Tonight was a big night of conversations with my girls.  I have found the hardest part of this parenting thing is the conversations.  Not because talking to my kids has ever been a chore, but because I spend a lot of my time trying to not let them see my jaw drop. 

I have always tried to be there for my girls no matter what.  I feel those open ears are soooo important so they feel heard and know that any topic is open.  I try to not jump to panic or give them the impression these topics are things to be uncomfortable about even though sometimes they are very far out of my comfort zone and I grasp for words. 

Tonight was full of these things.  There were relationship talks, maturation talks, there were talks about Ferguson, talks about government, talks about religion, talks about being a woman.  Some of this was very hard.  What do you say?  How do you lead and answer things that sometimes truly do not make sense even to your much older self? 

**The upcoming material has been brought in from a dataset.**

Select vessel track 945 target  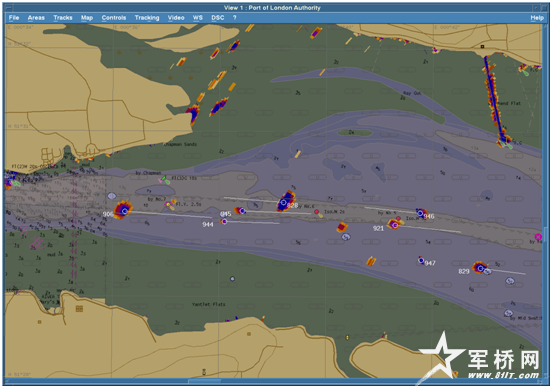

I feel like I repeat myself, and hope they do not think I am just paying them lip service to their very deep and serious thoughts. But the overall message I hope my girls take into their futures are that we have to be kind.  No matter if your opinions are different you must respect the different paths and journeys others may be on.  Respect for them does not mean agreement and that you cannot have your beliefs it just means you respect their humanness.  I think the word humanness comes out of my mouth a lot in our talks.  I think as a society we have lost that basic thing, we are all just that,  human.  We should be united in our humanness not so isolated and divided by it.  By dropping titles and our own groupings and recognizing we share a grouping in being human I feel the world could grow to give all a voice and encourage that respect we all desire!  I also think that if my girls see themselves as plainly as human that they can grow in acceptance and kindness. 

This raising some very strong and opinionated girls is not for the light of heart.  It stretches your very basic youness to try and step outside your long held prejudices or peeves to grow someone who can do big things in this lifetime.  I tell them that all this change and injustice they perceive can only truly be changed by them and their generation.  It is up to them to dump titles, respect differences, and treat people as humans and with kindness.  Imagine if all the younger generations were able to do this?  How very different our world would be. 

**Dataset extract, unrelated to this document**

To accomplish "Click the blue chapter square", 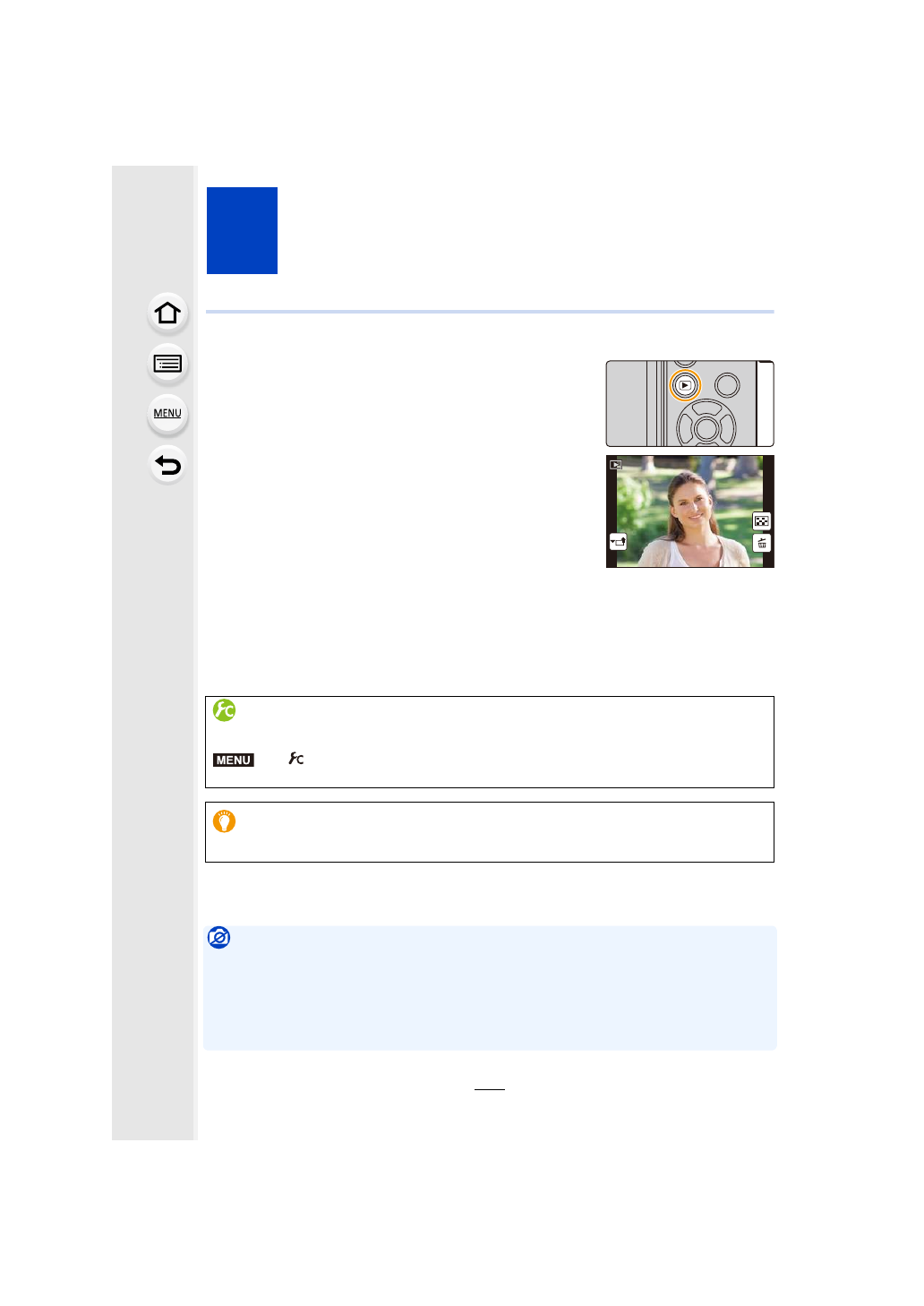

Also in  raising powerful women, I plant the seeds of what they should expect from relationships and dangers and how as women we have a lot to expect and change.  The world still does not see women as equals and worthy of governing themselves.  There are still bad boys amidst so many good who would want to lead them to harm.  But I always tell them they are strong and powerful and they decide what happens.  With hopes that is in fact true and they will never ever meet those bad boys.  But I can't miss opportunities, not to kill innocence but to empower my growing women to recognize their importance and strength in this world that might not always treat them as such. 

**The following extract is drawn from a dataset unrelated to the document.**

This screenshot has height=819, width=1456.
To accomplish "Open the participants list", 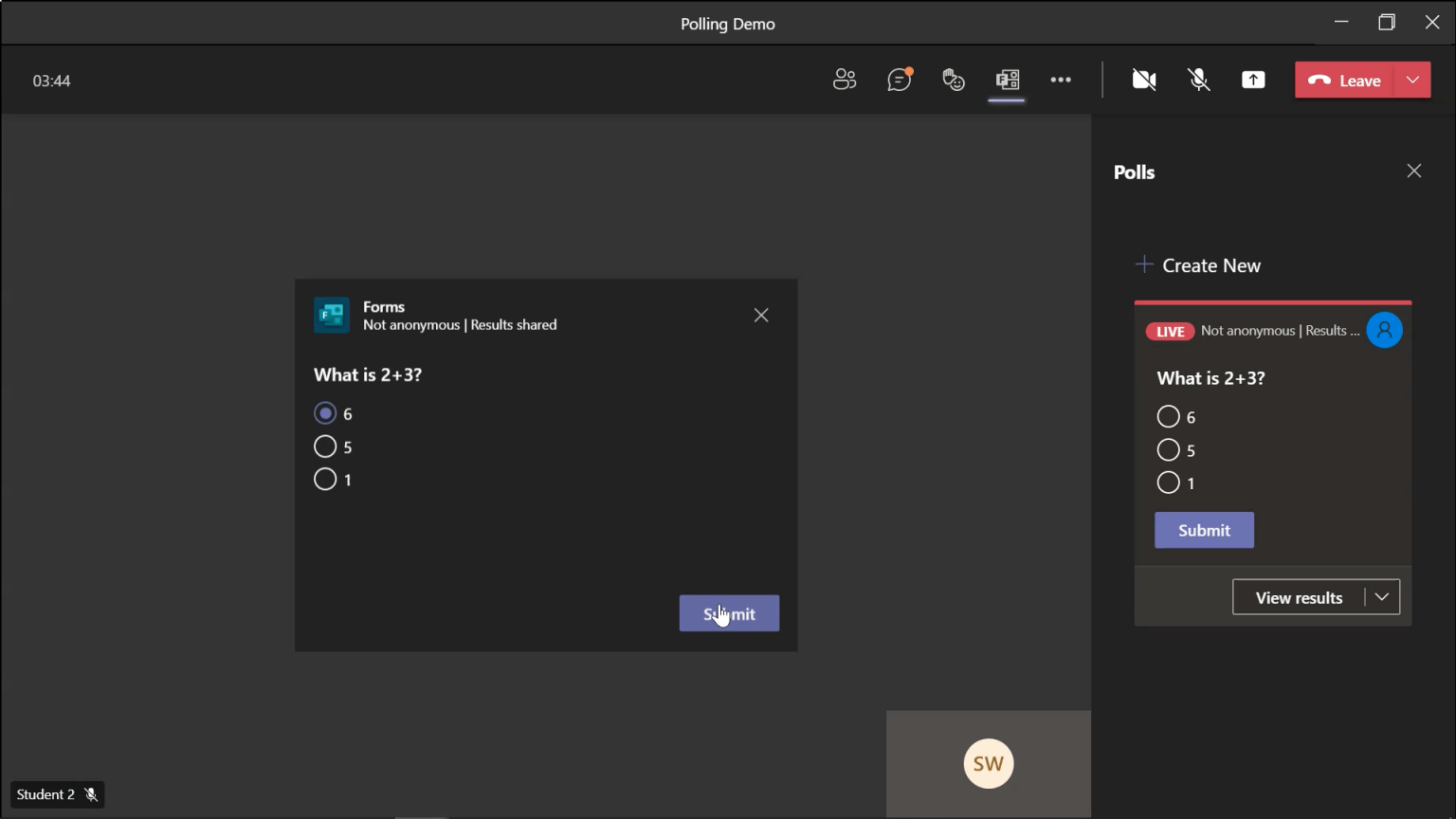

Am I doing this right??  I have no clue.  Is there a right way?  I have no clue.  Am I amazed by their strength already? Yes I am.  Do I hope that I had something to do with that?  Yes I do. 

So I leave you with the encouragement that talking is important.  That leaving all topics open for exploration is huge, even if you truly have no answers.  That celebrating being a human and celebrating kindness is the best thing I think we can give one another.  My mind is very tired but I am so very glad for conversations!